▶ Exercise requirements
Carry on the article about the first two years of François Legault's government in Quebec, starting right after its last sentence.

Two years after his election, the population of Quebec is overwhelmingly satisfied with the Coalition Avenir Québec (CAQ) government led by François Legault. Nationalist and pragmatic, the Premier has won over his audience.

Never has a government in Quebec fulfilled so many electoral promises so quickly. 71% of the 250 CAQ promises have already been fulfilled (fully or in part) according to the Laval University’s Polimetre. The Government reformed school boards and Investissement Québec, reduced school taxes and parking fees in hospitals, invested heavily in education and health, in addition to taking action on the issue of secularism and religious symbols. However, some flagship commitments are slow to be realized, while others are at risk due to the current pandemic.

Rough times are on the horizon with the continuing challenges of the COVID-19 crisis, the hole the pandemic has created in public finances, as well as the legislative and political congestion created due to the shuttering of the National Assembly for the duration of the pandemic crisis.

The second wave of COVID-19 is more difficult to manage than the first

Dealing with the COVID-19 crisis is currently creating frustrations with citizens, businesses, employees, parents, teachers, nurses, and virtually all other members of the economy and province.

After the first wave, the Premier surprised many by replacing the Minister of Health and Social Services, Danielle McCann, and her deputy minister with an experienced manager from the private sector, Christian Dubé. Minister Dubé is also supported by a new deputy minister and new assistant deputy ministers with political experience. Although motivated and able to manage major challenges, the Minister of Health and Social Services (MSSS) will have to steer the largest boat within the government.

Minister Dubé had a few months to do his homework, but the health network remains precarious due to the shortage of manpower, despite the massive arrival of patient attendants. Minister Dubé and the managers of the CI(U)SSS must now deliver.

As is often the case during a crisis, there have been certain inconsistencies in the decision-making process by the public health directorate and the government which has been raised by commentators. Mandatory health measures will be more specific in the second wave but will be applied to the detriment of clarity. Communicating these measures will be quite a challenge! Still, a recent Léger survey shows that more than 84% of Québécois think governments should make it mandatory to wear masks or face coverings in all indoor public spaces.

The impact of COVID-19 on public finances will weigh heavily

After having made several expensive electoral commitments with the backing of a significant budget surplus, but the continuing pandemic is obviously weighing down Quebec’s public finances. At the Ministry of Finance, we know that the public accounts will not return to balance or surplus for several years. The end result is that many election commitments could be delayed or abandoned. We know that the government will spend scarce dollars to stimulate the economy, but how, where, and critically how much, are still up for debate.

▶ Supplied information
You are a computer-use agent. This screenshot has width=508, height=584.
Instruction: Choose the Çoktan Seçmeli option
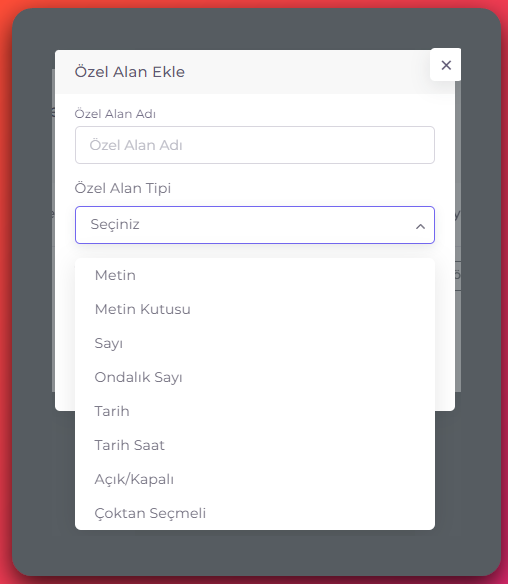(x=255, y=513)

---

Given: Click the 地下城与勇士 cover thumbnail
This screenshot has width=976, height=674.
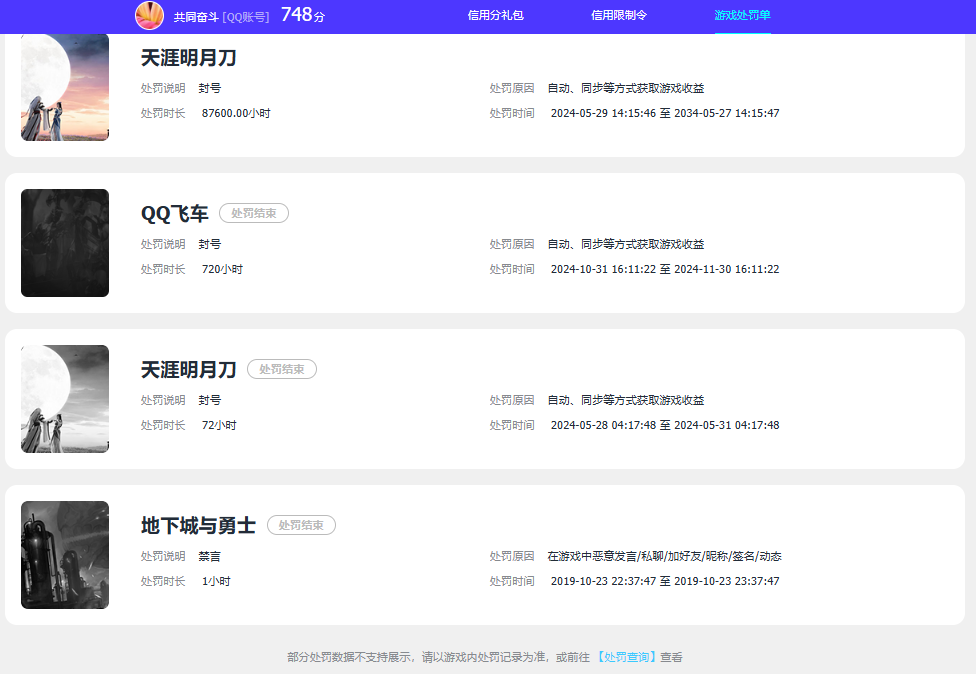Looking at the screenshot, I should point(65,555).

▶ Expected output
The political and legislative funnel

With the management of COVID-19 and limited financial resources, the government will have difficult choices to make. It wants to pass the new Bill 66 to speed up 181 infrastructure projects and table its long-awaited plan for a green economy, not to mention the tabling of the Bill 101 reform, as well as the occupational health and safety reform.

We must also add negotiations with the unions and the issues that emerge daily in the news which require long-term follow-ups to this long list. Not to mention the tabling of the Laurent Commission report on the DYP, the public consultations on the expansion of medically assisted dying, regional air transport, and all the ongoing orders of initiatives.

With the Premier, his Ministers, and with the input of caucus, the government will be forced to make difficult decisions on which bills and major reforms they will choose to tackle and which will have to wait for better days.

In this context, companies, professional associations, and other groups will have to be strategic and nimble to capture the Government’s attention and to successfully promote their projects. Failure to adapt the language and approach to your issues in a way that reflects the new realities at the National Assembly will significantly hinder your chances of success.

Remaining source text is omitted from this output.